Canadian beverage company (1939–2002)

Seaman's Beverages was a family-run business involved in the manufacturing of carbonated beverages. It was established in 1939 by F.R. Seaman, and operated independently until 2002 where it was sold to The Pepsi Bottling Group. Only two of the beverage flavours survived into the modern era, and the brand was discontinued in 2020.

== History ==
The business was founded in 1939 by F. R. Seaman, after he acquired a loan of $2,500 from one of his cousins. He operated out of an old brick building that also served as his residence in the early years. He delivered soda to local stores in the backseat of his vehicle.

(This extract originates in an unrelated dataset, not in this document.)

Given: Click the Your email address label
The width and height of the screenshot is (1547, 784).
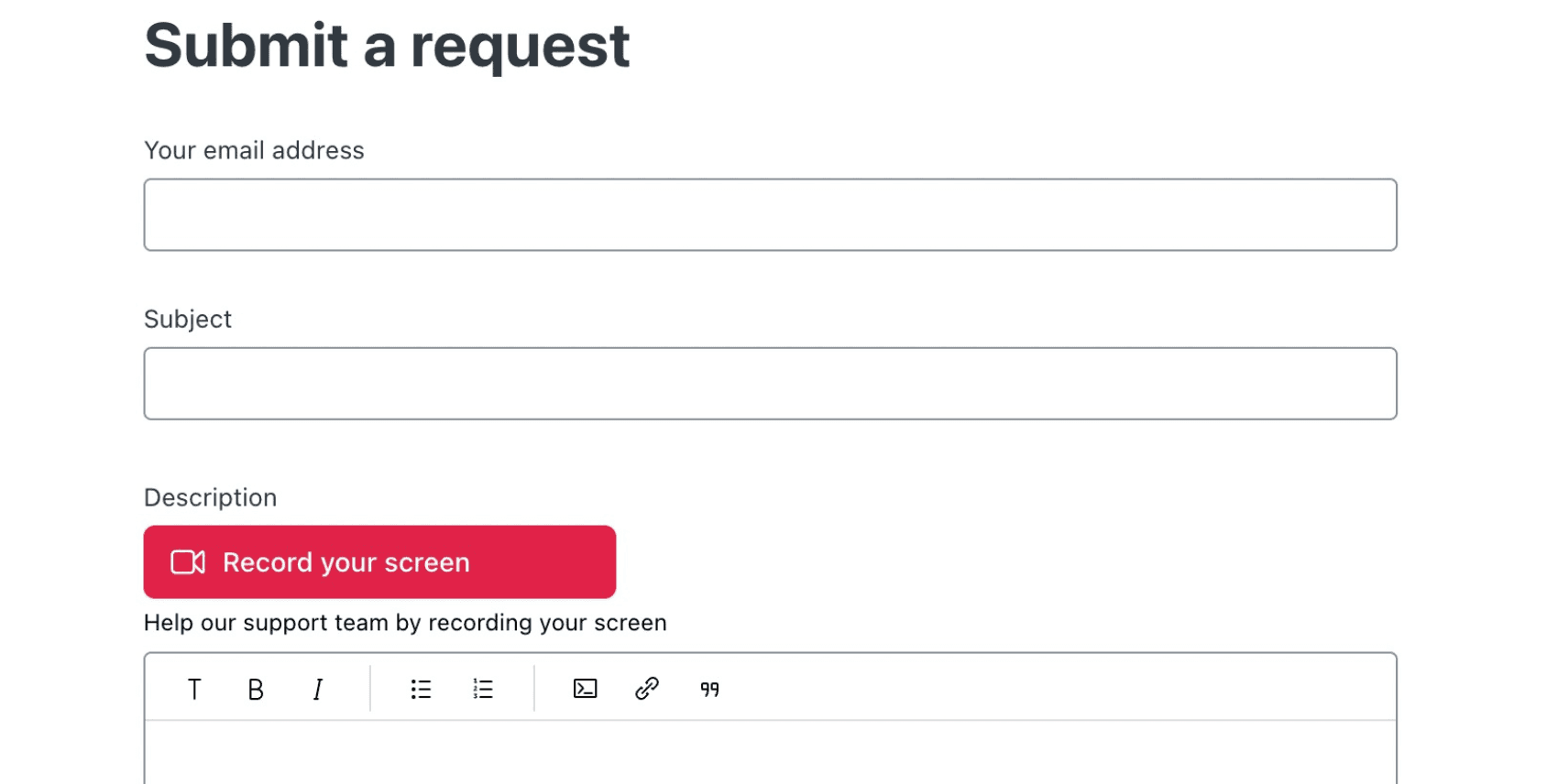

Sometime in the 1960s, Seaman's obtained a license to bottle Pepsi Cola products, and as a result, the factory had to be expanded. They were encouraged to stop producing their own brand and exclusively produce Pepsi Cola products, but they refused, because the Seaman's branded products had always done well. The last owner of the business was Rundell Seaman, who sold the business to The Pepsi Bottling Group in 2002. Before the sale, there was 11 different flavours. The amount was quickly reduced to 4–5, and then only two, which were orange and ginger ale.

The bottling plant in Charlottetown was closed down and converted into a depot for soda produced in Moncton. The Moncton bottling plant took over production for the brand. Before the acquisition, Seaman's products were sold around the Maritimes, Toronto, and Montreal. Before the brand was discontinued, it was mostly sold in Prince Edward Island, but they could occasionally be found elsewhere in the Maritimes. Pepsi distribution on Prince Edward Island was managed by a local company, and the depot was occupied by a local food products supplier.

In 2010, The Pepsi Bottling Group and PepsiAmericas were purchased by PepsiCo. In early 2020, Pepsi discontinued the brand due to low demand.

== Flavours ==
Over its history, the company has produced a range of flavours, including:

- Olde Fashioned Orange
- Diet Orange with Sucralose
- Cream Soda
- Ginger Ale
- Ginger Brew
- Birch Beer
- Grapefruit and Lime
- Lime Rickey
- Root Beer

Ginger Ale and Orange were the only flavours available when the brand was discontinued.